Forderte Brecht zu jener frühen Zeit der geistigen Enttrümmerung schier Unmögliches? Waren die großen Verbrechen und die Skrupellosigkeit ihrer Verüber nicht zu monströs, um verlacht zu werden? Die faschistischen Hauptmächte niedergerungen, ihre Hauptak­teure gerichtet, deren materiellen und ideellen Verwüstungen indes katastrophal. Die Zahl der Opfer eine infernalische Bilanz: Die UdSSR verlor 20 Millionen Menschen, Polen und Deutschland je 6 Millionen, Jugoslawien über 1,7 Millionen. In den faschisti­schen Konzentrationslagern wurden über 11 Millionen Menschen verschiedener Natio­nalität ermordet. Die Verüber dieser Verbrechen dem Spott preiszugeben – war das nicht eine verharmlosende, folglich unstatthafte weil unwirksame Form der Geschichts­aufarbeitung? Neue politische Verbrechen, nun begangen von der Atommacht USA in Japan und Korea sowie von der französischen Kolonialherrschaft in Indochina und Alge­rien, waren noch zu Lebzeiten Brechts hinzugetreten und provozierten dieselbe Frage. Die Bejahung dessen, was Brecht so früh vorschlug, erforderte Zeit und verlangte Sou­veränität im Umgang mit der Methode des epischen Theaters. Wie soll man den späte­ren Jahrzehnteerfolg des »Ui« anders deuten, als dass Brechts Intention eine berechtig­te Hoffnung war? Man hatte verstanden: Das Stück in seiner Verhüllung enthüllt auf einprägsame Weise gewesenen Machtmissbrauch und stellt klar, dass er zu verhindern war. Zugleich ermahnt es die menschliche Zivilisation, denkbare Wiederholungen recht­zeitig zu erkennen und aufzuhalten.

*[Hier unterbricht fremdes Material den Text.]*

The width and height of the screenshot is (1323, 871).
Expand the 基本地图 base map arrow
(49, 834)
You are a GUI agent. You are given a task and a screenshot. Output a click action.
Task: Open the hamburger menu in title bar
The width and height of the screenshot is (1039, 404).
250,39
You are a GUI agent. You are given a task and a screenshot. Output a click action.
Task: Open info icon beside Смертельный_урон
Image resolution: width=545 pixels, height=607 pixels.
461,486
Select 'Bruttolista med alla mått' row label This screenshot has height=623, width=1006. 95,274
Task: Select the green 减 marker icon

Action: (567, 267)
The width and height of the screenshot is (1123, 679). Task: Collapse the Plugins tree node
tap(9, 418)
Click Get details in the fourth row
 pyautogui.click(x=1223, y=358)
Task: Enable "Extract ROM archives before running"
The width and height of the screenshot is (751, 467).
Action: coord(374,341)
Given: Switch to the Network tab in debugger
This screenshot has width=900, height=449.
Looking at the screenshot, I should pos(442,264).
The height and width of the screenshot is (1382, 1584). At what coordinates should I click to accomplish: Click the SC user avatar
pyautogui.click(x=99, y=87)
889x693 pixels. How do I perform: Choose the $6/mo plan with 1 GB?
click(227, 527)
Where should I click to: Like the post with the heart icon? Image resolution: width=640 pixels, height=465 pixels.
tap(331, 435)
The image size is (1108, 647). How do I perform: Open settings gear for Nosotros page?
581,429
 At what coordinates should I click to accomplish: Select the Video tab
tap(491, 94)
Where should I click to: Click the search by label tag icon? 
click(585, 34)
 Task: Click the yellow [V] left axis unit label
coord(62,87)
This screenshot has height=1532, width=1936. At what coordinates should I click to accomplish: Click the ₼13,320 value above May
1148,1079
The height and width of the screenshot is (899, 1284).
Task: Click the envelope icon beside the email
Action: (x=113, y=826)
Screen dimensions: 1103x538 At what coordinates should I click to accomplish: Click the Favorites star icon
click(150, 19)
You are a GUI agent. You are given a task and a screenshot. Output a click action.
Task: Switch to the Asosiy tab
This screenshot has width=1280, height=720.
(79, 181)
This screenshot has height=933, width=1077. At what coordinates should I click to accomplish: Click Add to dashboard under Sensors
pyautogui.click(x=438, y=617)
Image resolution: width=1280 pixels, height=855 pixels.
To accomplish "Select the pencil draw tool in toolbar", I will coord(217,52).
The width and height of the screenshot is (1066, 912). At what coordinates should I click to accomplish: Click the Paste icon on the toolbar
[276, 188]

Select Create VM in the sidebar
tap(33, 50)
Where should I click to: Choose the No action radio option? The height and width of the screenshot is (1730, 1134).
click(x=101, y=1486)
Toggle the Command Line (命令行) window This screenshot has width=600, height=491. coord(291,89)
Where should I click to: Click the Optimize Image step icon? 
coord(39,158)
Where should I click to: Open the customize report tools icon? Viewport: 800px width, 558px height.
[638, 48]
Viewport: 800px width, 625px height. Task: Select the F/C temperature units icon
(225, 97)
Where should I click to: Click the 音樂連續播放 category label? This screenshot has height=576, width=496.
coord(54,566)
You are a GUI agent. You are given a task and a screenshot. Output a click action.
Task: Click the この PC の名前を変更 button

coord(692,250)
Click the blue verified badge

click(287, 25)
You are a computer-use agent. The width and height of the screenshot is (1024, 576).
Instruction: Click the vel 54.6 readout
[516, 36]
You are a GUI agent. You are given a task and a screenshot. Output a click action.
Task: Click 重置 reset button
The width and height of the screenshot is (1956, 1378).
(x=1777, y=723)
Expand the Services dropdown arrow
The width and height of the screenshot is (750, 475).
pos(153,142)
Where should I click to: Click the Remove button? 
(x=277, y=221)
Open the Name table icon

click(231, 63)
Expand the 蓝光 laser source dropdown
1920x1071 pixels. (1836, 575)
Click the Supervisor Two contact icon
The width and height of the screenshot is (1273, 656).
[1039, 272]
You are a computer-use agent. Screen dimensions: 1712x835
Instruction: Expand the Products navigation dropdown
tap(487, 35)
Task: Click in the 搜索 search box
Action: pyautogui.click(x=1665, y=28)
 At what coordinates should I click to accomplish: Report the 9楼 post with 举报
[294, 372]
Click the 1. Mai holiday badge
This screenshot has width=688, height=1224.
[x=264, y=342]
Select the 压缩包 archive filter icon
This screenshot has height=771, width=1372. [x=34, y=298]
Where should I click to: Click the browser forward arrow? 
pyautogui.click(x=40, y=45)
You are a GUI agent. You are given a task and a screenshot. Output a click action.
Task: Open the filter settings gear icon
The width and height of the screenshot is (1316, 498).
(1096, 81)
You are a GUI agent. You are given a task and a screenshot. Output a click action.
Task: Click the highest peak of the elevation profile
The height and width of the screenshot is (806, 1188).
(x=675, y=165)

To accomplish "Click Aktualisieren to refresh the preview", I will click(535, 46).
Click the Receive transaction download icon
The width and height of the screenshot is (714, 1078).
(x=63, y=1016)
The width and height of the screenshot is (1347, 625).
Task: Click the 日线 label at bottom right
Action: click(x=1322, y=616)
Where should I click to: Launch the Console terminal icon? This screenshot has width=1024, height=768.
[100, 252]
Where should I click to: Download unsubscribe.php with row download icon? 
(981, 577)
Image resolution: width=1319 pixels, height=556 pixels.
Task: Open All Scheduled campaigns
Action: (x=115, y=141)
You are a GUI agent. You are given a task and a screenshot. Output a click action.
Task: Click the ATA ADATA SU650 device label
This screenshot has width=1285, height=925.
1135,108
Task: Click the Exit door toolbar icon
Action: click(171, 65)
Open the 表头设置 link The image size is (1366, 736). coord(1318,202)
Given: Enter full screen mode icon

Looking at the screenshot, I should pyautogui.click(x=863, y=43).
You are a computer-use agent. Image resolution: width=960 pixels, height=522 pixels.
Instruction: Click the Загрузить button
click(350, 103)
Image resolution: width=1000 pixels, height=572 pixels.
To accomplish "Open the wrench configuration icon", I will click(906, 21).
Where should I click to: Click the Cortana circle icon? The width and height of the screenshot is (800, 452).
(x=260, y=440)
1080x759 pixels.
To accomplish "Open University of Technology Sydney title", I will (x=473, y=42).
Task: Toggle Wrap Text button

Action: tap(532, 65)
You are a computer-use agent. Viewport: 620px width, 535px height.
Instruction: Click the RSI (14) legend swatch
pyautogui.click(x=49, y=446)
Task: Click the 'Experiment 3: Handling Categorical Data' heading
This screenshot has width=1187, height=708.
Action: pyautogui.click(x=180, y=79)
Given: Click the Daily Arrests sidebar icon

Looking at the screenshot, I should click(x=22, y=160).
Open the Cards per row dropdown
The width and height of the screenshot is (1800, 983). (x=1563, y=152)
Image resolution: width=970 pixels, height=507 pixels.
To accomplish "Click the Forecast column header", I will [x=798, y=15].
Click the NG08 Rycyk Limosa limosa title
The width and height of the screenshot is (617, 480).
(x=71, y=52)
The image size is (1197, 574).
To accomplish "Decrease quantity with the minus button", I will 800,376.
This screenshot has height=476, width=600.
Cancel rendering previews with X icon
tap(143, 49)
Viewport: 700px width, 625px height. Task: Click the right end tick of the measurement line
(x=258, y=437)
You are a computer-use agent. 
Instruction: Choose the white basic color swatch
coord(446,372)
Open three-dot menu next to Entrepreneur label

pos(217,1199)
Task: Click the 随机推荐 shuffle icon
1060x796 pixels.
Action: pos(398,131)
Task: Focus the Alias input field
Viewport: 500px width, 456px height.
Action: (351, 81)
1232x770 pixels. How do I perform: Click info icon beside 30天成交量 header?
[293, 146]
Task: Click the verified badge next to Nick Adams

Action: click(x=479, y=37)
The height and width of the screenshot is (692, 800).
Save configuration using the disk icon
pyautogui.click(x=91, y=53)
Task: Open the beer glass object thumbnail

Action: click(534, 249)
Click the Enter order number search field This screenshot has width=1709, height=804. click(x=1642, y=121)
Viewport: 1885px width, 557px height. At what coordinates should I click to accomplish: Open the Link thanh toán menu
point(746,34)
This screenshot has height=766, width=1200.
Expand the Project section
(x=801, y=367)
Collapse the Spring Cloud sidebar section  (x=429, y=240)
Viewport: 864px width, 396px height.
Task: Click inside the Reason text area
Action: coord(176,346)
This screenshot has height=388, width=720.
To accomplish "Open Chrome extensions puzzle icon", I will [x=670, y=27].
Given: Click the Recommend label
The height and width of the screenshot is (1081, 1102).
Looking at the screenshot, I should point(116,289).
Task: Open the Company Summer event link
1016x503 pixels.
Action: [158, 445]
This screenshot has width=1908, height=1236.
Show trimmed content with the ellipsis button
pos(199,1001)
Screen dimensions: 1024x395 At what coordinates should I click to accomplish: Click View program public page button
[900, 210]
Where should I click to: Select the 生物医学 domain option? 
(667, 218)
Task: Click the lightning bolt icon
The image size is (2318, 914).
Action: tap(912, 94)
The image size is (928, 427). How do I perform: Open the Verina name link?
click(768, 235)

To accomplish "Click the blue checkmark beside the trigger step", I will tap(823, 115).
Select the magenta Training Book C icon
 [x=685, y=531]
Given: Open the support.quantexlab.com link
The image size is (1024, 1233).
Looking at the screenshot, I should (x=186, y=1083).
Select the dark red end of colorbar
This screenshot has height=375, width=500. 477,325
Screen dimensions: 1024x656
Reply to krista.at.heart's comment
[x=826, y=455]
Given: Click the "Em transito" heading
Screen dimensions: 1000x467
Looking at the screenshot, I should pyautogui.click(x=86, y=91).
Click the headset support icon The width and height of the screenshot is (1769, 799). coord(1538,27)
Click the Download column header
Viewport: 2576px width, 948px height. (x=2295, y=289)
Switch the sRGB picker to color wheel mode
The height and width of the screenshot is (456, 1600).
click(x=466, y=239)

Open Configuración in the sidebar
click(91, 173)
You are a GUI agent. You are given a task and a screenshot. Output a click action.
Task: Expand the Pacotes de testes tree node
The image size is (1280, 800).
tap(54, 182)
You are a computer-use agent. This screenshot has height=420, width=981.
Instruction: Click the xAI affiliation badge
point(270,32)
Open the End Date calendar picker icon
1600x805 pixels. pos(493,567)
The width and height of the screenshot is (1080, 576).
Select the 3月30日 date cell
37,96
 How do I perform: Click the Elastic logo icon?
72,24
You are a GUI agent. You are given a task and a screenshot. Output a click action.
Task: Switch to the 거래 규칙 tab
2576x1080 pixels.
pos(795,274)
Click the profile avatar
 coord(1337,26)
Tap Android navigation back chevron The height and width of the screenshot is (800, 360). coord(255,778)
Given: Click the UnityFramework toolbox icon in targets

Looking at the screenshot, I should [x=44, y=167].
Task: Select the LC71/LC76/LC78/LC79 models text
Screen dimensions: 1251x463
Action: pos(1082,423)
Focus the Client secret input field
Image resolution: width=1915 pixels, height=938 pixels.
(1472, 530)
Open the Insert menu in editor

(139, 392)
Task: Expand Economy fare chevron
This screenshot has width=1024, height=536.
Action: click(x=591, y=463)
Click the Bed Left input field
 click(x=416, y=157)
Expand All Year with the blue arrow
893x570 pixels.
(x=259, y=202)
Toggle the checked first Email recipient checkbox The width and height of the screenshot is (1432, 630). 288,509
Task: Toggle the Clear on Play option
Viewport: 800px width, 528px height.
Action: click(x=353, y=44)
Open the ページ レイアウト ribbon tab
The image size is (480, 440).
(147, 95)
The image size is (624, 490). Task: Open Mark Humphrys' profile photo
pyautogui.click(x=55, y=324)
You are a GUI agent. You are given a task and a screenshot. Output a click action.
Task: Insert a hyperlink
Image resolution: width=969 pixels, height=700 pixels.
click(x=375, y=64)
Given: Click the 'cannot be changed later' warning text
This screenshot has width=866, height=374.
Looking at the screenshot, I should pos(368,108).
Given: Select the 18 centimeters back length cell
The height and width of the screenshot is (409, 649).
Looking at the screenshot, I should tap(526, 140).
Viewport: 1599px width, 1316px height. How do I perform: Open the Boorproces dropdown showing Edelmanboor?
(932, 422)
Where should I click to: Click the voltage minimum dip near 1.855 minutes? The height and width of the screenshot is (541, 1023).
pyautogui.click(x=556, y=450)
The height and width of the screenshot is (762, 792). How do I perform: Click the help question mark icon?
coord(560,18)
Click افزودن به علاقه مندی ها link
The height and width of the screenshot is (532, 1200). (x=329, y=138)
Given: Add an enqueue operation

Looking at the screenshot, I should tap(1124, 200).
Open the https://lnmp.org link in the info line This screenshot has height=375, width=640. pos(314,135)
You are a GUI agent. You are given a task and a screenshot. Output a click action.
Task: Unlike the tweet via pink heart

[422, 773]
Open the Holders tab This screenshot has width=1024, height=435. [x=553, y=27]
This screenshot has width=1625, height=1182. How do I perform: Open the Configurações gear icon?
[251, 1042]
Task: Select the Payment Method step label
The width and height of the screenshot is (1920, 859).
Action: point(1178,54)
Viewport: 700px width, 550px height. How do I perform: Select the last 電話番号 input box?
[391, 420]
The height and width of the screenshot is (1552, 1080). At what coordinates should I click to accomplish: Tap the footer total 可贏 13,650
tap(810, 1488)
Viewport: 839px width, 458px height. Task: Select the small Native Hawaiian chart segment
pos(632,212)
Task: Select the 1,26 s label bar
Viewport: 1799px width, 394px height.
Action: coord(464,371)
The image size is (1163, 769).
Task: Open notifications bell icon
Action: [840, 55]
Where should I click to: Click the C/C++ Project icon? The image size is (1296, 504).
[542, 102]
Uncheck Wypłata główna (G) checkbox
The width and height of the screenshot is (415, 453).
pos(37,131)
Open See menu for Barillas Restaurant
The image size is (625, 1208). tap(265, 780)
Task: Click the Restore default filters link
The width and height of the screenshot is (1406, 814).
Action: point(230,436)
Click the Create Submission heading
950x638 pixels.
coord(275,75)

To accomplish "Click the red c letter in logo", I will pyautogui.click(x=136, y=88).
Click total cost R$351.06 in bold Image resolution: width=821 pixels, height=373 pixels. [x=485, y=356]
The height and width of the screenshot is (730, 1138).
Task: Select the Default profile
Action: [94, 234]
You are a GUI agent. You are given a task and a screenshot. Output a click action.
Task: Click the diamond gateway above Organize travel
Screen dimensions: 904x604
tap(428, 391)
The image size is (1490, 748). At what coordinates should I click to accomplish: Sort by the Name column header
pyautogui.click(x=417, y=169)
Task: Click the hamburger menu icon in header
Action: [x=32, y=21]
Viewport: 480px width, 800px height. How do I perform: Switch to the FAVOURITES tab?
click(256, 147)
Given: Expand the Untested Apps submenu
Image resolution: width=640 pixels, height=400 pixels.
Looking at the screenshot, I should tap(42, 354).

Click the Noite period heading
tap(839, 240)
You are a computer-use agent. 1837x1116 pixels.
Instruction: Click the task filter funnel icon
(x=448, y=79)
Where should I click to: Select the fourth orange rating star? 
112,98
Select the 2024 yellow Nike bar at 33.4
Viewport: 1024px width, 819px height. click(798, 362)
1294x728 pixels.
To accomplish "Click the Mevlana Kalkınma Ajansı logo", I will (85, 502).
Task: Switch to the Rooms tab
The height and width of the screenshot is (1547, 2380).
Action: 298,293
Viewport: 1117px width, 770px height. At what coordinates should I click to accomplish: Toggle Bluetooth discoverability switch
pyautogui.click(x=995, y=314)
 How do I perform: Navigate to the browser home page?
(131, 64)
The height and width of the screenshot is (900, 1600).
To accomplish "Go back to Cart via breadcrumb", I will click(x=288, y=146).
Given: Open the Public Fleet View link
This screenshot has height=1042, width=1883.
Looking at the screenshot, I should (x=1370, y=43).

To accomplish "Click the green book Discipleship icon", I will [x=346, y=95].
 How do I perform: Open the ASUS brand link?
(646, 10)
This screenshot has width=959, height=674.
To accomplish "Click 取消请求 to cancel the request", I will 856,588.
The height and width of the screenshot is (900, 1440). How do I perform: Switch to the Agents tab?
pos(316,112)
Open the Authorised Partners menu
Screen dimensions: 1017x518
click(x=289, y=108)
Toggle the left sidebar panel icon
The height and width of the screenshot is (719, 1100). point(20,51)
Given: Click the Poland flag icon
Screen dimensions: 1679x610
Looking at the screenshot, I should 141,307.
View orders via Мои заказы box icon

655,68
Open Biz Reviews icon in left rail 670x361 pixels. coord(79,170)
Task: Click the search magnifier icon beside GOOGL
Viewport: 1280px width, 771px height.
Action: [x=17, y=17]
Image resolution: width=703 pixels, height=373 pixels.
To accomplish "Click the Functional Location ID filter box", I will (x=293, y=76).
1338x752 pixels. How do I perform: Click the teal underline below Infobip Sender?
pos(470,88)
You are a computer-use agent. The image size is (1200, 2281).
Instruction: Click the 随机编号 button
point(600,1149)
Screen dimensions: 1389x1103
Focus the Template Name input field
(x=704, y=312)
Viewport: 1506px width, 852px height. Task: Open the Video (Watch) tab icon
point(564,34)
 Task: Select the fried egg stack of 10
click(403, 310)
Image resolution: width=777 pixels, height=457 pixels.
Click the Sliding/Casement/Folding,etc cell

Brechts Warnung vor faschistischer Gefahr und imperialistischer Welteroberung ver­stummte nicht in Jahrzehnten des kalten Krieges, der Entspannung, des Niedergangs des Realsozialismus in Europa, der eine Barriere für zügellose kapitalistische Machtent­faltung gewesen war. Sie versiegte auch nicht zu Zeiten jener demütigenden Hybris, mit der der Westen seinen geschichtlichen Endsieg behauptete. Es gab Momente, in denen die Welt am Abgrund stand. Heute begleitet uns Brechts Parabel durch scharfe »Werte­schlachten«: Washingtons Beharrung auf Weltherrschaft versus Aufbruch jener erstar­kenden US-skeptischen Staatenphalanx, die in eine multipolar verantwortete friedliche, sozial und ökologisch gerechtere Zukunft strebt. In der sich verändernden Welt mit einem emanzipierten Globalen Süden und einer rasant aufstrebenden chinesischen Volksrepublik als Magnet der Weltwirtschaft klammern sich die USA an die Trümmer alter Verhältnisse. Sie könnten in ihrer Ohnmacht transatlantische Vasallen in militäri­sche Abenteuer vom Ausmaß eines dritten Weltkrieges ziehen. Angesichts einer devot knicksenden Ampel, die Deutschland kriegsfähig machen will, hören wir wieder Brechts Mahnung: »Der Schoß ist fruchtbar noch, aus dem das kroch!« Und die Lehre: Was da kriechen will, ist aufzuhalten!